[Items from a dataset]

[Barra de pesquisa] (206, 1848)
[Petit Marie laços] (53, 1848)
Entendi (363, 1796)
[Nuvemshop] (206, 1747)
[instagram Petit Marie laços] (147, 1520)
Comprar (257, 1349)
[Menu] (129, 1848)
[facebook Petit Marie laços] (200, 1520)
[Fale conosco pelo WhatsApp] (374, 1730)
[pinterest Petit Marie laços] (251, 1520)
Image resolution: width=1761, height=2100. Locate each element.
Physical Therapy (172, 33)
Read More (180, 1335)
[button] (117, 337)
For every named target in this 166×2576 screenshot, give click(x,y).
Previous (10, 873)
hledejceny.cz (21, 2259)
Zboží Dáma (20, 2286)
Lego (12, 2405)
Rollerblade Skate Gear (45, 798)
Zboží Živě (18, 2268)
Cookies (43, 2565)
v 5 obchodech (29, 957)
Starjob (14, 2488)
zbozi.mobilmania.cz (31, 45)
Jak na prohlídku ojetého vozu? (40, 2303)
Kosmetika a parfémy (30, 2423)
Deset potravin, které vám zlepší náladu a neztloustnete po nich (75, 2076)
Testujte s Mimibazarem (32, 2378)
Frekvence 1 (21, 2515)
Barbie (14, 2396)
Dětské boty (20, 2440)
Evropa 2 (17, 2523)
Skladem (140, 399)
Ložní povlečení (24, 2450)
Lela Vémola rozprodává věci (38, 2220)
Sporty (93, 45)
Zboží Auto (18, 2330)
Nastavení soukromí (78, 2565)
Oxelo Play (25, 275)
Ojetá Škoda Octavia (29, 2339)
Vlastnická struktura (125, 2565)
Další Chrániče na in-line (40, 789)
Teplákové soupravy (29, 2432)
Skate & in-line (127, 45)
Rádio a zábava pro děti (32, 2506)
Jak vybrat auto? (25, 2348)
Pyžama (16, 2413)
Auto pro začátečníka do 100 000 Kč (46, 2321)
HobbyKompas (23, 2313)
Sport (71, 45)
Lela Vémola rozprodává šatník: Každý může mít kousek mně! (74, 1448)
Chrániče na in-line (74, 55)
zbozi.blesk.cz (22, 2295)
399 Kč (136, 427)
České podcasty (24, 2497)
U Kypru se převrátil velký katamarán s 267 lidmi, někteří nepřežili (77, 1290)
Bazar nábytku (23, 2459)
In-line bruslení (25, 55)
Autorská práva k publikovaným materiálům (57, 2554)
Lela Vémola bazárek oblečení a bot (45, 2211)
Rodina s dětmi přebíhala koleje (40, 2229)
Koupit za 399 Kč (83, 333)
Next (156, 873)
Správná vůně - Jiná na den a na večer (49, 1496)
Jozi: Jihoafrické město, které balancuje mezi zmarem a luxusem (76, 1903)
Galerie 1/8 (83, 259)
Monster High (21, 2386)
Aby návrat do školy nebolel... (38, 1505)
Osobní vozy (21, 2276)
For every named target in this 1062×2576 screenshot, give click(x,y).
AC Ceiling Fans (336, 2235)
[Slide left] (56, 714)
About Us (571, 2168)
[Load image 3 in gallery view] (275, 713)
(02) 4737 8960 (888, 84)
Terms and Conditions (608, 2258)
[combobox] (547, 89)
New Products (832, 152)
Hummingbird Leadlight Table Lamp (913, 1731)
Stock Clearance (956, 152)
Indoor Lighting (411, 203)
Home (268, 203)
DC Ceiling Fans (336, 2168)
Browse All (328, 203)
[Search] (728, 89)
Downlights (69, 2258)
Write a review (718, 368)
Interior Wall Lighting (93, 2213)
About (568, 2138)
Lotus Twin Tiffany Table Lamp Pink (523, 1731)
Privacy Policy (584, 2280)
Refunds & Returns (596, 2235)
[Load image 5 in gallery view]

= What you need to do =
Write out every entry word for word.

= Written response =
[Barra de pesquisa] (206, 1848)
[Petit Marie laços] (53, 1848)
Entendi (363, 1796)
[Nuvemshop] (206, 1747)
[instagram Petit Marie laços] (147, 1520)
Comprar (257, 1349)
[Menu] (129, 1848)
[facebook Petit Marie laços] (200, 1520)
[Fale conosco pelo WhatsApp] (374, 1730)
[pinterest Petit Marie laços] (251, 1520)
Image resolution: width=1761, height=2100. Locate each element.
Physical Therapy (172, 33)
Read More (180, 1335)
[button] (117, 337)
For every named target in this 166×2576 screenshot, give click(x,y).
Previous (10, 873)
hledejceny.cz (21, 2259)
Zboží Dáma (20, 2286)
Lego (12, 2405)
Rollerblade Skate Gear (45, 798)
Zboží Živě (18, 2268)
Cookies (43, 2565)
v 5 obchodech (29, 957)
Starjob (14, 2488)
zbozi.mobilmania.cz (31, 45)
Jak na prohlídku ojetého vozu? (40, 2303)
Kosmetika a parfémy (30, 2423)
Deset potravin, které vám zlepší náladu a neztloustnete po nich (75, 2076)
Testujte s Mimibazarem (32, 2378)
Frekvence 1 (21, 2515)
Barbie (14, 2396)
Dětské boty (20, 2440)
Evropa 2 (17, 2523)
Skladem (140, 399)
Ložní povlečení (24, 2450)
Lela Vémola rozprodává věci (38, 2220)
Sporty (93, 45)
Zboží Auto (18, 2330)
Nastavení soukromí (78, 2565)
Oxelo Play (25, 275)
Ojetá Škoda Octavia (29, 2339)
Vlastnická struktura (125, 2565)
Další Chrániče na in-line (40, 789)
Teplákové soupravy (29, 2432)
Skate & in-line (127, 45)
Rádio a zábava pro děti (32, 2506)
Jak vybrat auto? (25, 2348)
Pyžama (16, 2413)
Auto pro začátečníka do 100 000 Kč (46, 2321)
HobbyKompas (23, 2313)
Sport (71, 45)
Lela Vémola rozprodává šatník: Každý může mít kousek mně! (74, 1448)
Chrániče na in-line (74, 55)
zbozi.blesk.cz (22, 2295)
399 Kč (136, 427)
České podcasty (24, 2497)
U Kypru se převrátil velký katamarán s 267 lidmi, někteří nepřežili (77, 1290)
Bazar nábytku (23, 2459)
In-line bruslení (25, 55)
Autorská práva k publikovaným materiálům (57, 2554)
Lela Vémola bazárek oblečení a bot (45, 2211)
Rodina s dětmi přebíhala koleje (40, 2229)
Koupit za 399 Kč (83, 333)
Next (156, 873)
Správná vůně - Jiná na den a na večer (49, 1496)
Jozi: Jihoafrické město, které balancuje mezi zmarem a luxusem (76, 1903)
Galerie 1/8 (83, 259)
Monster High (21, 2386)
Aby návrat do školy nebolel... (38, 1505)
Osobní vozy (21, 2276)
For every named target in this 1062×2576 screenshot, give click(x,y).
AC Ceiling Fans (336, 2235)
[Slide left] (56, 714)
About Us (571, 2168)
[Load image 3 in gallery view] (275, 713)
(02) 4737 8960 (888, 84)
Terms and Conditions (608, 2258)
[combobox] (547, 89)
New Products (832, 152)
Hummingbird Leadlight Table Lamp (913, 1731)
Stock Clearance (956, 152)
Indoor Lighting (411, 203)
Home (268, 203)
DC Ceiling Fans (336, 2168)
Browse All (328, 203)
[Search] (728, 89)
Downlights (69, 2258)
Write a review (718, 368)
Interior Wall Lighting (93, 2213)
About (568, 2138)
Lotus Twin Tiffany Table Lamp Pink (523, 1731)
Privacy Policy (584, 2280)
Refunds & Returns (596, 2235)
[Load image 5 in gallery view]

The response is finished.